Kathy Niakan obtained a BSc in cell and molecular biology and a BA in English literature from the University of Washington, USA. She was inspired to pursue molecular biology and genetics following undergraduate research experience in the laboratory of Professor Wendy Raskind, with the support of a Mary Gates Research Scholarship.
She obtained her PhD at University of California, Los Angeles, USA with Professor Edward McCabe where she researched stem cell and developmental biology and was supported by a National Institutes of Health Pre-doctoral Training Grant, Paul D. Boyer Fellowship and a Chancellor's Dissertation Year Fellowship.
She was a postdoctoral fellow in the laboratory of Professor Kevin Eggan at Harvard University where she gained experience working with human and mouse pluripotent stem cells and focused on understanding human embryogenesis and the regulation of pluripotency. She then moved to the University of Cambridge as a Centre for Trophoblast Research Next Generation Fellow at the Anne McLaren Laboratory for Regenerative Medicine where she continued to investigate the molecular basis of early cell fate decisions in humans and mice.
Kathy is a group leader investigating the mechanisms of lineage specification in human embryos and stem cells.

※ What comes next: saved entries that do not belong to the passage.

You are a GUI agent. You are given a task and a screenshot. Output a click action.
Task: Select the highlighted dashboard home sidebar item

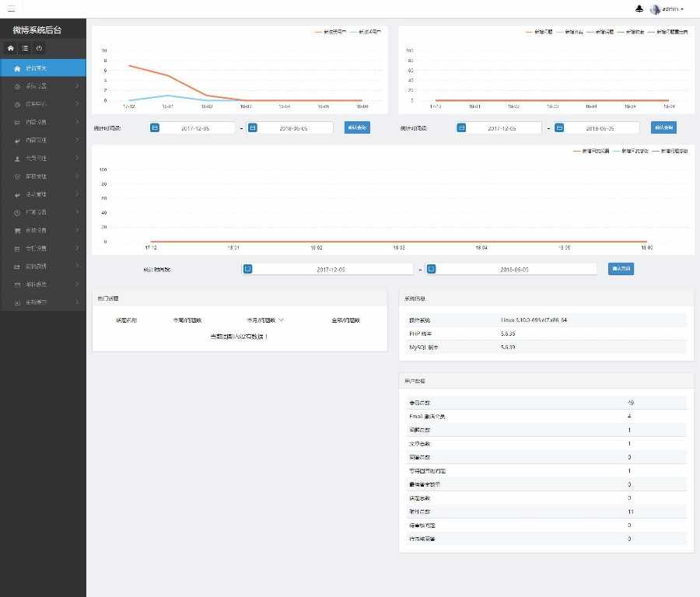[43, 68]
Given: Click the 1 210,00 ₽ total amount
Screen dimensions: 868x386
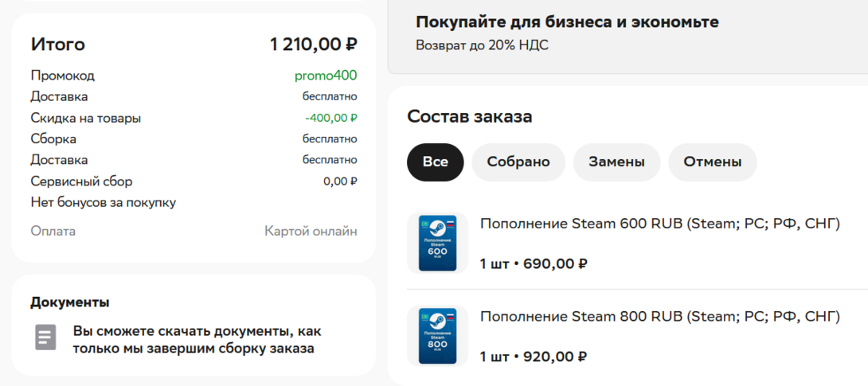Looking at the screenshot, I should tap(313, 45).
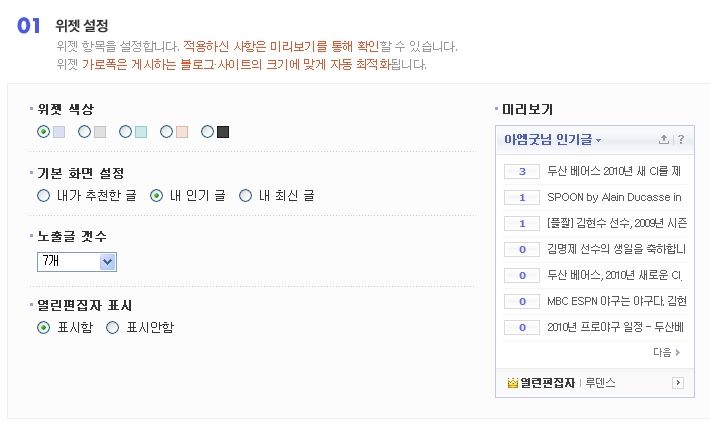
Task: Select the gray widget color radio
Action: coord(85,132)
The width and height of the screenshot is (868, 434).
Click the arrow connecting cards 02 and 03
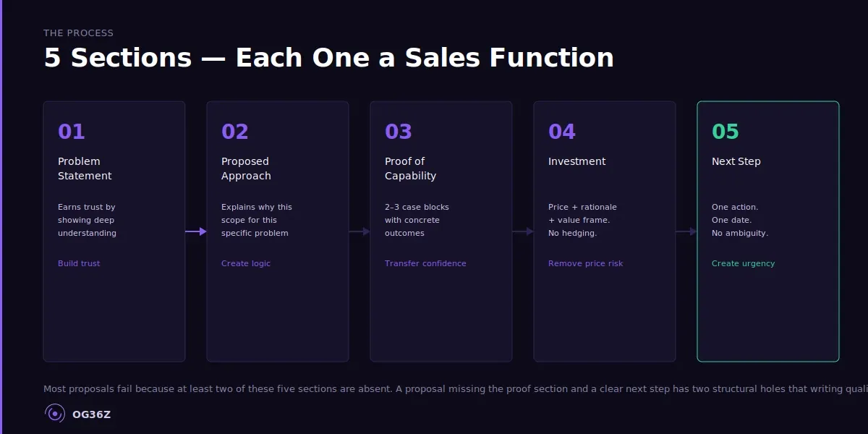tap(359, 231)
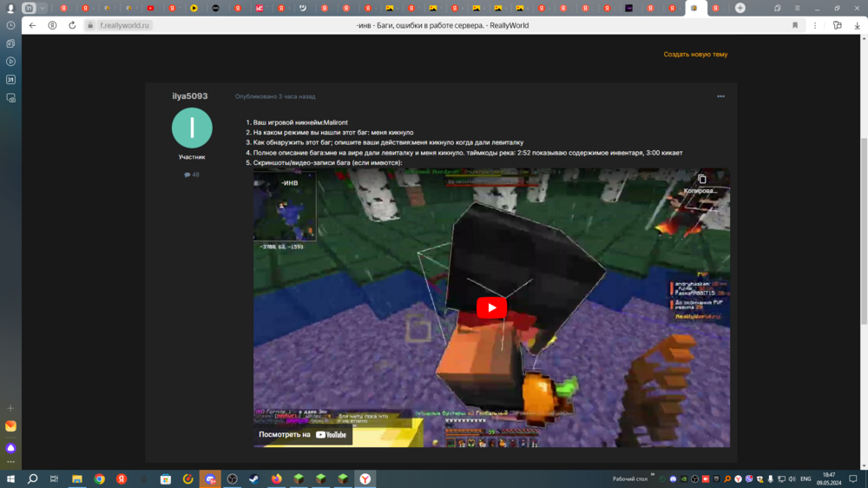Reload the page with refresh icon
868x488 pixels.
72,25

The allocation of cells to a specific lineage is regulated by the activities of key signalling pathways and developmentally regulated transcription factors. The focus of our research is to understand the influence of signalling and transcription factors on differentiation during early human development.

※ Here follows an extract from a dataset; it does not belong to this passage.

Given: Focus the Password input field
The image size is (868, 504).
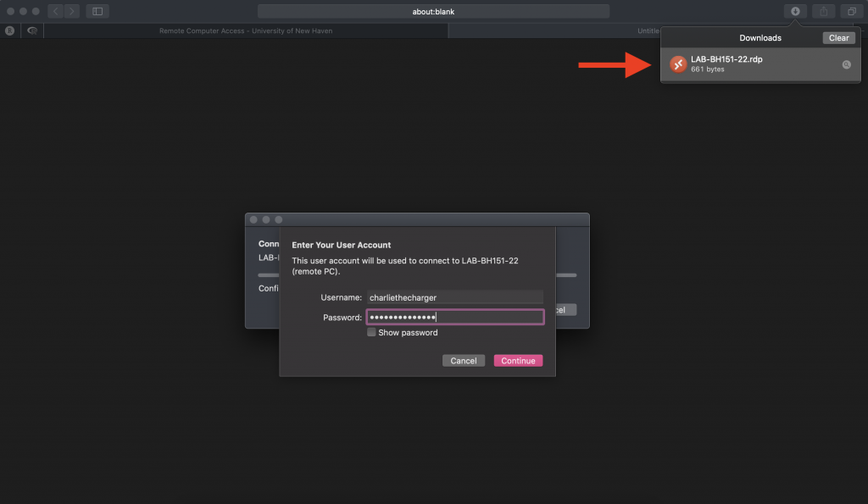Looking at the screenshot, I should pyautogui.click(x=454, y=318).
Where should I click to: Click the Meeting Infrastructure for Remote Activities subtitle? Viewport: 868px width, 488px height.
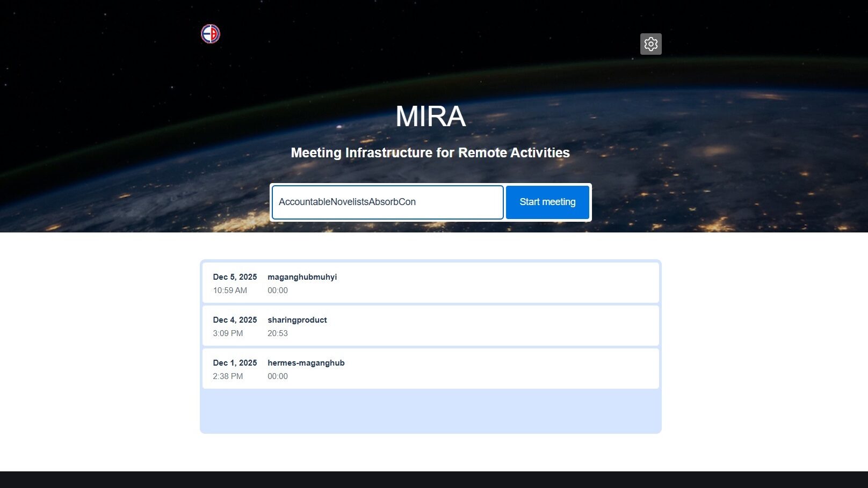point(430,153)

During preimplantation development, totipotent human zygotes undergo subsequent rounds of mitotic cell divisions leading to the divergence of pluripotent embryonic cells, which form the foetus, and extra-embryonic cells, which contribute to the placenta and yolk sac.

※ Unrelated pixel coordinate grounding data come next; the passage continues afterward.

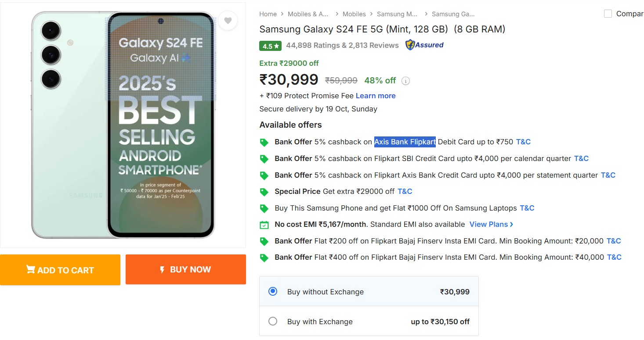Click the Samsung Galaxy S24 FE product image

(123, 125)
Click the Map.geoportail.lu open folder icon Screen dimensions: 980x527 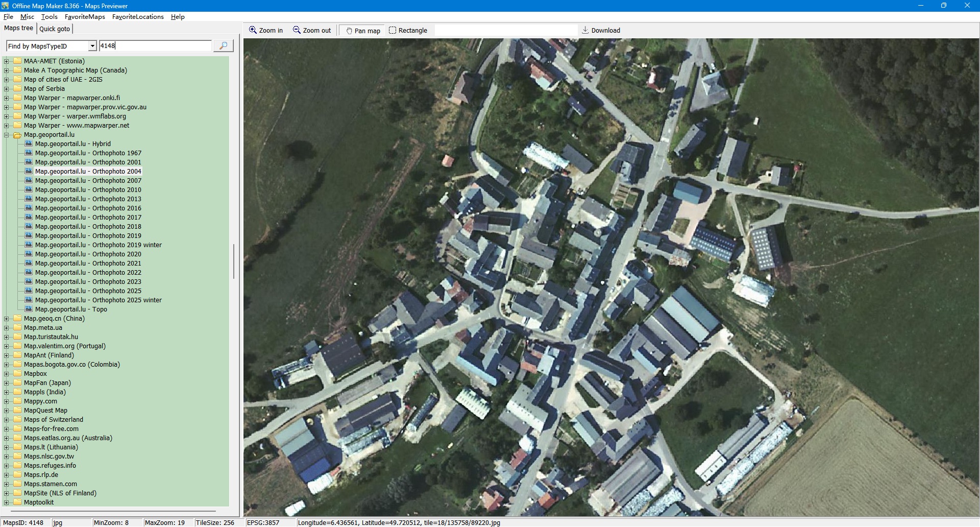(17, 135)
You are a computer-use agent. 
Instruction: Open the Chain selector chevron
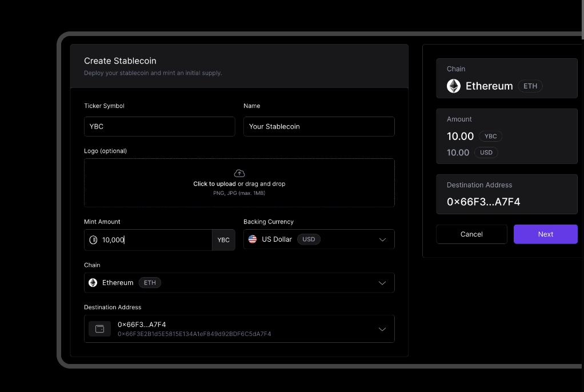[x=382, y=283]
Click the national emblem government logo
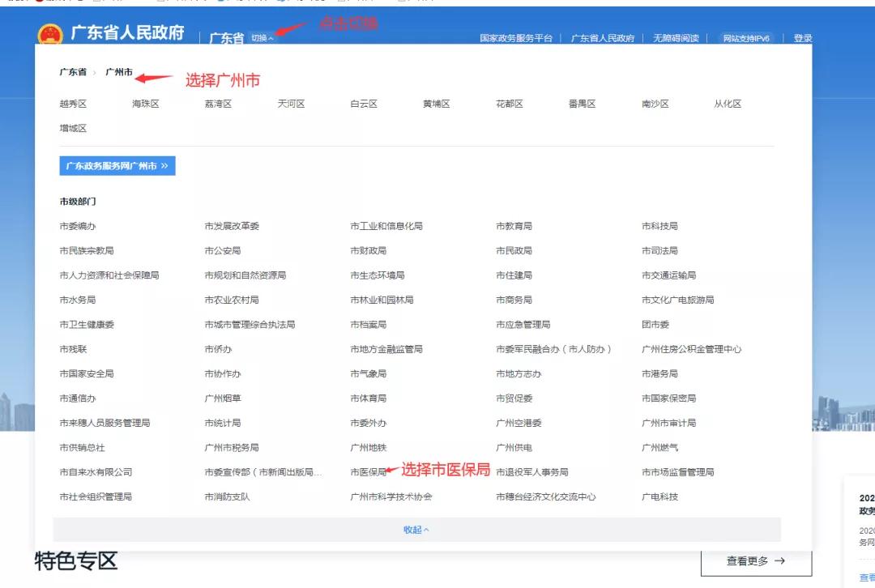Viewport: 875px width, 588px height. click(51, 36)
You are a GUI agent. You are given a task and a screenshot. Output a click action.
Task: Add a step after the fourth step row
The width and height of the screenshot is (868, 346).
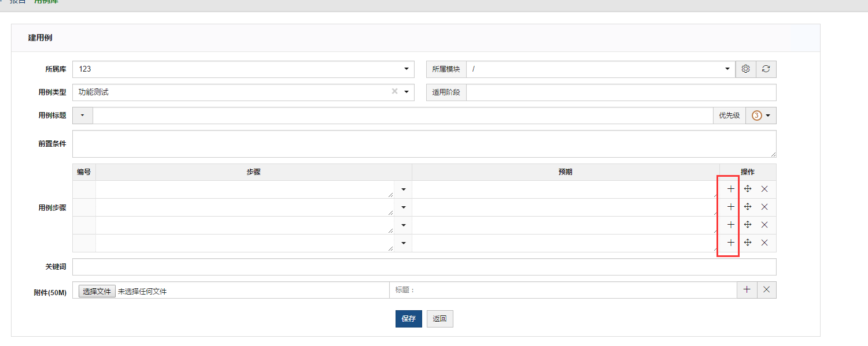730,243
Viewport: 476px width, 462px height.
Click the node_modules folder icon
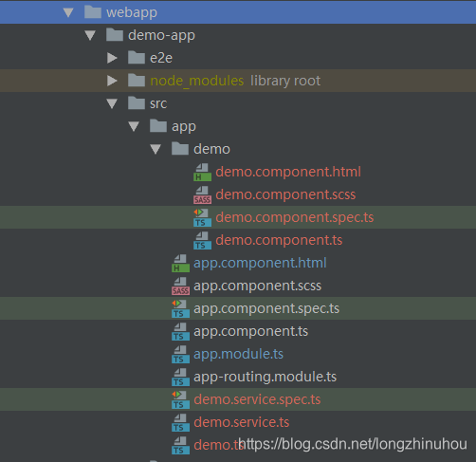137,81
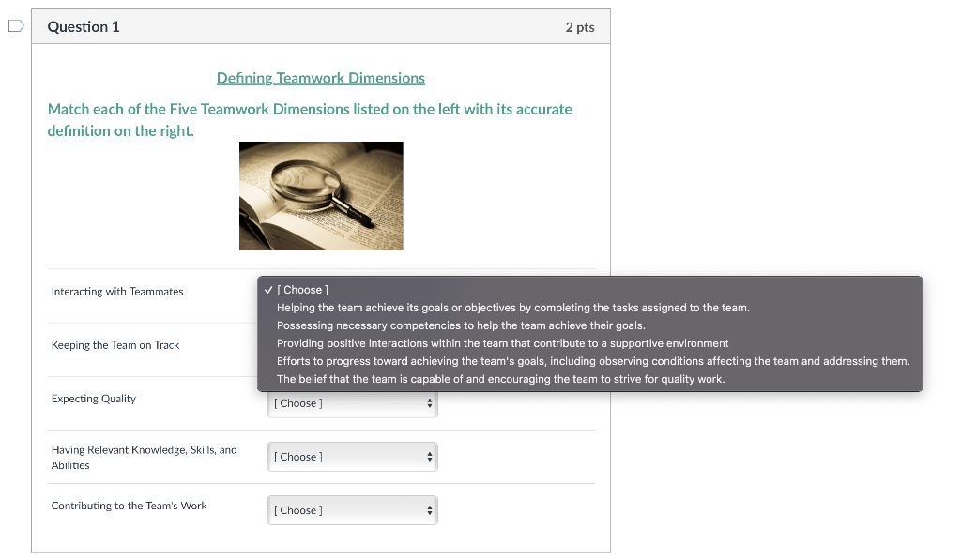The height and width of the screenshot is (560, 961).
Task: Click the 'Question 1' header
Action: click(84, 26)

The central question we are addressing is what are the molecular mechanisms that regulate embryonic stem cell pluripotency and how is it disengaged during cellular differentiation? We seek to
define the genetic hierarchy acting during differentiation, the influence of extracellular signalling and the extent to which these mechanisms are conserved between humans and mice. The molecular
basis of these early cell lineage decisions are of fundamental biological importance and have significant clinical implications for infertility, miscarriages, developmental disorders and
therapeutic application of stem cells.